Полибий и его герои - Бобровникова Татьяна Андреевна. Страница 13
Теперь чаша весов явно склонялась в пользу македонцев. Среди других городов захватили они у этолян Терм со знаменитым храмом. Памятуя, как вели себя этоляне в Македонии, они в свою очередь уничтожили все храмы. Тогда впервые молодой царь поднял руку на изображения богов. Филипп и его друзья, говорит Полибий, были совершенно уверены, что поступили правильно, ибо они «воздали равной мерой этолянам… Я держусь противоположного мнения, — продолжает он… — Врачуя одно зло другим, Филипп соревновался с этолянами в кощунстве и был уверен, что не совершает никакого нечестия». Для того чтобы понять, какую ошибку совершил Филипп, достаточно представить себе, что почувствовали бы этоляне, если бы царь поступил с ними великодушно и благородно. «Я полагаю, они испытали бы прекрасное чувство благожелательности». И Филипп победил бы врагов не только оружием, но благородством. А это самая прекрасная победа (V, 9, 6–12, 2).
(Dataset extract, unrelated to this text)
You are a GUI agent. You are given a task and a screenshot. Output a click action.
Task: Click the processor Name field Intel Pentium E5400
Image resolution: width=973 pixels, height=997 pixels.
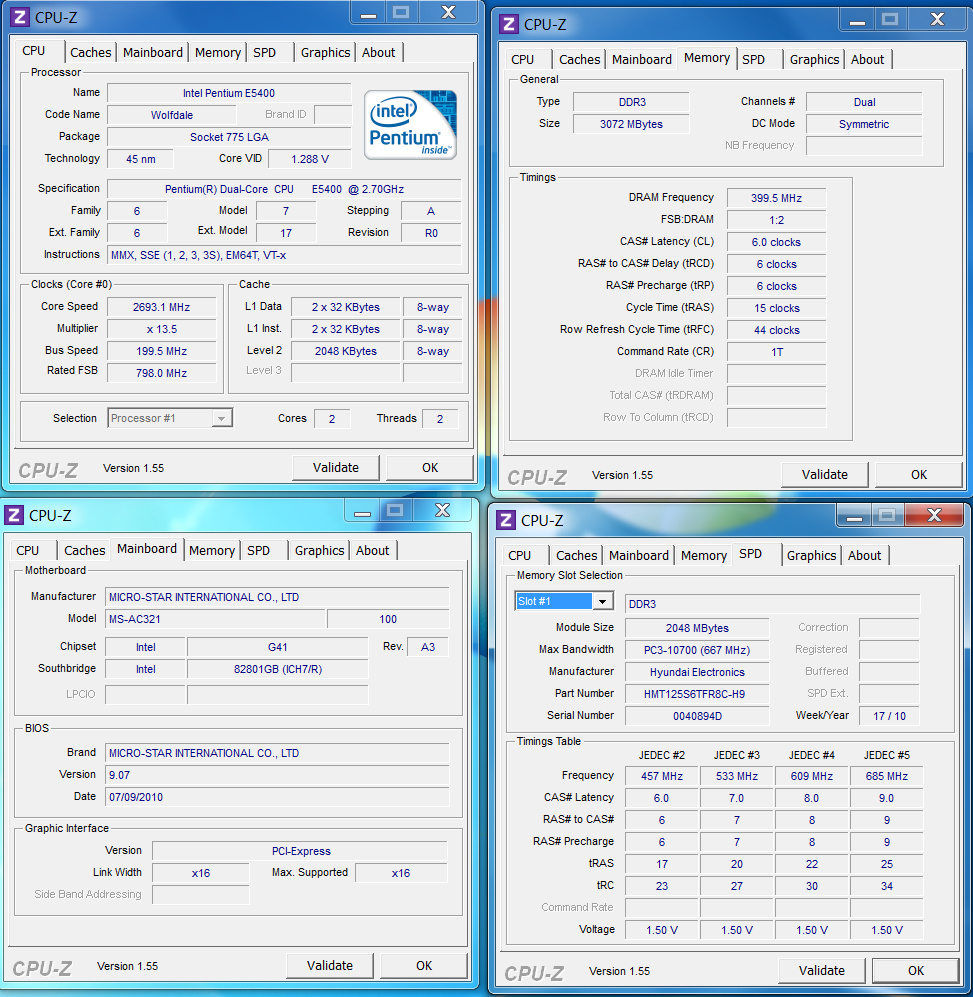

Этоляне уж и сами не рады были, что ввязались в войну. Положение их становилось все хуже и хуже. А Филипп, казалось, только вошел во вкус. Надежды на мир не было никакой, как вдруг произошли совершенно неожиданные события. Однажды в Аргосе справляли знаменитые Немейские игры. Филипп с увлечением смотрел на состязающихся гимнастов. Вдруг все заметили человека в дорожном плаще, который пробирался между рядами зрителей. Увидев царя, он направился прямо к нему и вручил какое-то письмо. Филипп сломал печать, пробежал глазами свиток и в лице его выразилось волнение и изумление. Ни слова не говоря, он перебросил письмо своему любимцу Деметрию Фарскому. Тот прочел, поднял глаза на царя, а тот прижал палец к губам. Зрители увидели, как Деметрий придвинулся к царю, наклонился к его уху и стал что-то горячо шептать. Филипп слушал, и глаза его блестели.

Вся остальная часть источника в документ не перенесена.